* _TAREFAS_
A) Reescreva em forma de lista o parágrafo do texto que começa por "Há 30 anos, o grupo de professores", mantendo os factos principais.
B) Responda, com base no texto, a estas perguntas:
(i) Que cargo ocupa Manuela Rebelo?
(ii) Em que país nasceu Nadiya?
(iii) No âmbito de que iniciativa visita Cavaco Silva a escola?

* _TEXTO_
Público - 11 Out 06
"Aquilo que a escola não apanha, a prisão agarra"
Sofia Branco
Cavaco Silva visita hoje a Escola António Sérgio,
no Cacém, considerada a mais multicultural do país
Há 30 anos, o grupo de
professores da Escola António Sérgio, no Cacém,
concluiu que era necessário dar resposta à população
multicultural que a frequentava. Passando à prática
os conhecimentos teóricos que já existiam, fez "como
os navegadores, por rumo e estima", recorda Manuela
Rebelo, presidente do conselho pedagógico. Hoje, com
dois milhares de alunos de 18 nacionalidades,
prevalece o empenho "contra o fatalismo que vota
certos meninos ao insucesso", mas com a certeza de
que "aquilo que a escola não apanha, a prisão
agarra".
É na Escola António Sérgio - que o Presidente da
República, Cavaco Silva, visita, hoje, no âmbito do
Roteiro para a Inclusão - que estudam Nadiya e Tong.
A primeira, com 16 anos, nasceu na Ucrânia, para
onde quer regressar, após os estudos. A segunda, com
12 anos, nasceu em Portugal, mas ainda viveu a
primeira infância na China, país de origem dos pais
e para onde acha que não fará sentido voltar.

* _MATERIAL FORNECIDO_
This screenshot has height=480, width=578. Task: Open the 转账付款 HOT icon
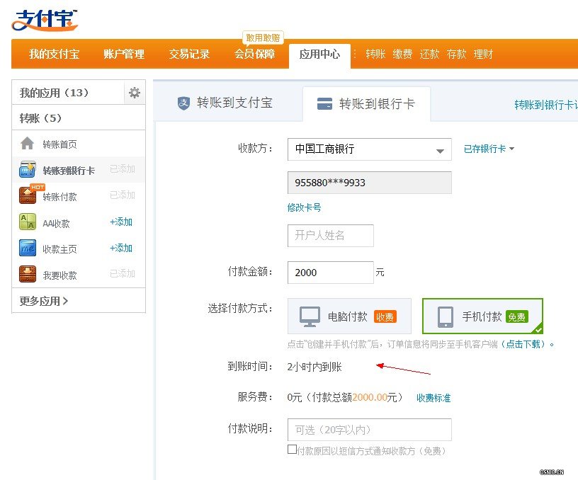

* _RESPOSTAS POR TAREFA_
A)
- Há 30 anos, os professores da Escola António Sérgio, no Cacém, concluíram que era necessário responder à população multicultural que a frequentava.
- Puseram em prática os conhecimentos teóricos que já existiam e agiram "por rumo e estima", segundo Manuela Rebelo, presidente do conselho pedagógico.
- Hoje a escola tem dois milhares de alunos de 18 nacionalidades.
- Prevalece o empenho contra o fatalismo que condena certos meninos ao insucesso, com a certeza de que "aquilo que a escola não apanha, a prisão agarra".

B)
(i) É presidente do conselho pedagógico.
(ii) Na Ucrânia.
(iii) No âmbito do Roteiro para a Inclusão.